• What you have to do: Print out the full listing below, word for word.

<<<<

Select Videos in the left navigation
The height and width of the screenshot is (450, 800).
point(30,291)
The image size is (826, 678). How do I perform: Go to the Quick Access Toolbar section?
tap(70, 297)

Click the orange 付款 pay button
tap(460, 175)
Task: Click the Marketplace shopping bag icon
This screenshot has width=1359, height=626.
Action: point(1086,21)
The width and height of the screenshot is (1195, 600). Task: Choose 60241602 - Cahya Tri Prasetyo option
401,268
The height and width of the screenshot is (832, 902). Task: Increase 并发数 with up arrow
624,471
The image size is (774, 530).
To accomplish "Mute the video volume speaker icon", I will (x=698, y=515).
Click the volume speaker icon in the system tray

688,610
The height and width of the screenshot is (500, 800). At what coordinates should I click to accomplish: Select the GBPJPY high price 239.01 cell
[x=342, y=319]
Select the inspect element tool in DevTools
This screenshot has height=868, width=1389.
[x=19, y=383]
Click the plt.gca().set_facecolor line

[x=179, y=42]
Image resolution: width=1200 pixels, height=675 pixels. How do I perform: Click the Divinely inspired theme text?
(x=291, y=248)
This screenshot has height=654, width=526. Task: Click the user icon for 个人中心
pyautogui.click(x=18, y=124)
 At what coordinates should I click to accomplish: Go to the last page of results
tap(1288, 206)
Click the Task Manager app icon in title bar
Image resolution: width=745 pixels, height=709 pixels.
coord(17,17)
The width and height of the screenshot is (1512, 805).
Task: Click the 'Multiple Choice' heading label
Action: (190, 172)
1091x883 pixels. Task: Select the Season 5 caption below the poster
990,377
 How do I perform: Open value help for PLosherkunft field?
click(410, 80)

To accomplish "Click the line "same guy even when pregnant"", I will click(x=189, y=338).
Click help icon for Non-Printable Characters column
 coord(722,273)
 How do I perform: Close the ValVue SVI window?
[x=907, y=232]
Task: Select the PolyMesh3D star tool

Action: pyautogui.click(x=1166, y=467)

>>>>

• Reply:
Select Videos in the left navigation
The height and width of the screenshot is (450, 800).
point(30,291)
The image size is (826, 678). How do I perform: Go to the Quick Access Toolbar section?
tap(70, 297)

Click the orange 付款 pay button
tap(460, 175)
Task: Click the Marketplace shopping bag icon
This screenshot has width=1359, height=626.
Action: point(1086,21)
The width and height of the screenshot is (1195, 600). Task: Choose 60241602 - Cahya Tri Prasetyo option
401,268
The height and width of the screenshot is (832, 902). Task: Increase 并发数 with up arrow
624,471
The image size is (774, 530).
To accomplish "Mute the video volume speaker icon", I will (x=698, y=515).
Click the volume speaker icon in the system tray

688,610
The height and width of the screenshot is (500, 800). At what coordinates should I click to accomplish: Select the GBPJPY high price 239.01 cell
[x=342, y=319]
Select the inspect element tool in DevTools
This screenshot has height=868, width=1389.
[x=19, y=383]
Click the plt.gca().set_facecolor line

[x=179, y=42]
Image resolution: width=1200 pixels, height=675 pixels. How do I perform: Click the Divinely inspired theme text?
(x=291, y=248)
This screenshot has height=654, width=526. Task: Click the user icon for 个人中心
pyautogui.click(x=18, y=124)
 At what coordinates should I click to accomplish: Go to the last page of results
tap(1288, 206)
Click the Task Manager app icon in title bar
Image resolution: width=745 pixels, height=709 pixels.
coord(17,17)
The width and height of the screenshot is (1512, 805).
Task: Click the 'Multiple Choice' heading label
Action: (190, 172)
1091x883 pixels. Task: Select the Season 5 caption below the poster
990,377
 How do I perform: Open value help for PLosherkunft field?
click(410, 80)

To accomplish "Click the line "same guy even when pregnant"", I will click(x=189, y=338).
Click help icon for Non-Printable Characters column
 coord(722,273)
 How do I perform: Close the ValVue SVI window?
[x=907, y=232]
Task: Select the PolyMesh3D star tool

Action: pyautogui.click(x=1166, y=467)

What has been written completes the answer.